Jordan divides his study into three historical periods, each with its own reform projects. He locates the origins of rational reform (1880-1910) in Progressive reformers and sociologists like Veblen, who want to make the relationship between reformers and society less political and more like the relationship between engineers and nature. From 1910 to WWI, publications like Lippman's The New Republic and foundations like Russel Sage, the Rockefeller Foundation, and Carnegie Corp start arguing that "disinterested specialists" well-versed in social science and technology should lead the masses; Herbert Hoover called on manly men to be "officers in the great industrial army;" and Taylor and other efficiency experts made the efficiency craze visible.
Finally, social engineering hit its stride from 1918-1934, when Herbert Hoover's "strikingly colorless moral universe," created through war relief, paved the way for technocrats to further engineer social control. Social problems like unemployment, education, poverty, and crime began to be seen as inefficiencies in the social system rather than injustice; universities were transformed into institutions of research, and psychologists turned "normality" into results on intelligence tests; the Century of Progress Fair in 1933 meshed science and capitalism into public entertainment, so that not even leisure spaces were not safe.
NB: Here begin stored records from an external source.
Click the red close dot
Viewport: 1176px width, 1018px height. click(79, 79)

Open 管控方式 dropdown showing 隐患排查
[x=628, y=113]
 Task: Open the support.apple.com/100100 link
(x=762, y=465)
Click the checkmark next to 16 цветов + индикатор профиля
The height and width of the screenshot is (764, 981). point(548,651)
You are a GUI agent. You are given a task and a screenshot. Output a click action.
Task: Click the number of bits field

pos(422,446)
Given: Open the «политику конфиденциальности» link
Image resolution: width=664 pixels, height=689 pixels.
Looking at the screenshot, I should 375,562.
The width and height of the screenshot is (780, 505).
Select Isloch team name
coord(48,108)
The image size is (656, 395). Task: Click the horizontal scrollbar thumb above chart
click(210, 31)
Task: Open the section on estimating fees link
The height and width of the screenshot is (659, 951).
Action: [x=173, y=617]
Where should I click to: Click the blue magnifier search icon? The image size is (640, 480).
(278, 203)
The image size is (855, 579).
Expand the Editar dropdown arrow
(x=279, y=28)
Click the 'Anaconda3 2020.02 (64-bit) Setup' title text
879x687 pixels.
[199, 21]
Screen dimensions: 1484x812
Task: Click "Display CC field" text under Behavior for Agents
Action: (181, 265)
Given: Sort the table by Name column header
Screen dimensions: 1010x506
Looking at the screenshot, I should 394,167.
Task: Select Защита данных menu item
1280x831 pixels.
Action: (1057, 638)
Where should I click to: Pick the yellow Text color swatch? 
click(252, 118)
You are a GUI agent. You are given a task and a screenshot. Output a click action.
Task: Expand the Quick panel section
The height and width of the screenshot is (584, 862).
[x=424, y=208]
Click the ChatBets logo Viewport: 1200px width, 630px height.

Of course, not everyone agreed with social control; Jordan also taps many of the era's outspoken critics, including John Dewey, Lewis Mumford, Walter Lippman, Robert Lynd for cautions against the TOO successful social control of Hitler, Stalin and Mussolini. They also argued that humanity and democracy were necessarily messy; that competence was no match for the sheer variety of the American consumer, and that no one is disinterested, least of all reformers who trust their own authority and pet project over the needs and opinions of the people they're supposedly helping.
Rational reform, therefore, became a question of ways of knowing. Rational technocracy became articulated with liberals, who decided that the best way of knowing was science and that the goal of reform was to create an efficient social machine. This perspective obviously created horrible problems because it reduced humanity to numbers and thus left out whole huge parts of the human condition that can’t be approximated. Even scarier, however, is knowing that the drive toward quantitative knowledge lives on today: with more and more data, the cloud comes closer and closer to modelling human life – but even in the aggregate, can we really be replaced by zeros and ones?